What this task involves: Wherever a line below holds the word "agent", copy that line.

=== Dataset records ===

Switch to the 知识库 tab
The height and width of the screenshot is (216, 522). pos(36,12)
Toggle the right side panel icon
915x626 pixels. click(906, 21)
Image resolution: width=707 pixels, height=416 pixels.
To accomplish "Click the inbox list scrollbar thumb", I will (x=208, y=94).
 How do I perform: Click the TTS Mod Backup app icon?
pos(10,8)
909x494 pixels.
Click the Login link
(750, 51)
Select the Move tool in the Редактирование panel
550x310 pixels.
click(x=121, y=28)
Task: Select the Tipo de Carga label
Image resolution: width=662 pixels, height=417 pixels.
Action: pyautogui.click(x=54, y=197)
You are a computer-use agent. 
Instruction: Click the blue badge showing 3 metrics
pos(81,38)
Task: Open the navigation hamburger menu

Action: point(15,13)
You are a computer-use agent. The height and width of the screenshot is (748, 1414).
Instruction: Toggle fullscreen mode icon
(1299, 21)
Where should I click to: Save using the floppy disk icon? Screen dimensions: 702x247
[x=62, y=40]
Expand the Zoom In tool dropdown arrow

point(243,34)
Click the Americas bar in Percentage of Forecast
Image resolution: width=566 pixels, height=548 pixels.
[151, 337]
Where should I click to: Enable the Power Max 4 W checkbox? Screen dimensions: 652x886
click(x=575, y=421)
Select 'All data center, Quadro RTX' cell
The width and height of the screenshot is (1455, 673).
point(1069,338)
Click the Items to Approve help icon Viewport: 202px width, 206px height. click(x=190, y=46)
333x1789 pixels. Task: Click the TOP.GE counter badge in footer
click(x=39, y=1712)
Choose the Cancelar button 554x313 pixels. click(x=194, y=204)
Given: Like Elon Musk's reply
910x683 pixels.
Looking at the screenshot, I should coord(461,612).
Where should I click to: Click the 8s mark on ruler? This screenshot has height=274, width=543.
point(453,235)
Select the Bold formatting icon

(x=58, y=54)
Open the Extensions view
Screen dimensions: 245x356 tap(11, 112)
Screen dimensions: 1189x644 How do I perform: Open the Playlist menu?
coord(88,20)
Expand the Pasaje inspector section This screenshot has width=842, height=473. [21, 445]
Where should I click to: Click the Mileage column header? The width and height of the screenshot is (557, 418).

===

Finished task:
You are a computer-use agent. 
You are a computer-use agent. The height and width of the screenshot is (748, 1414).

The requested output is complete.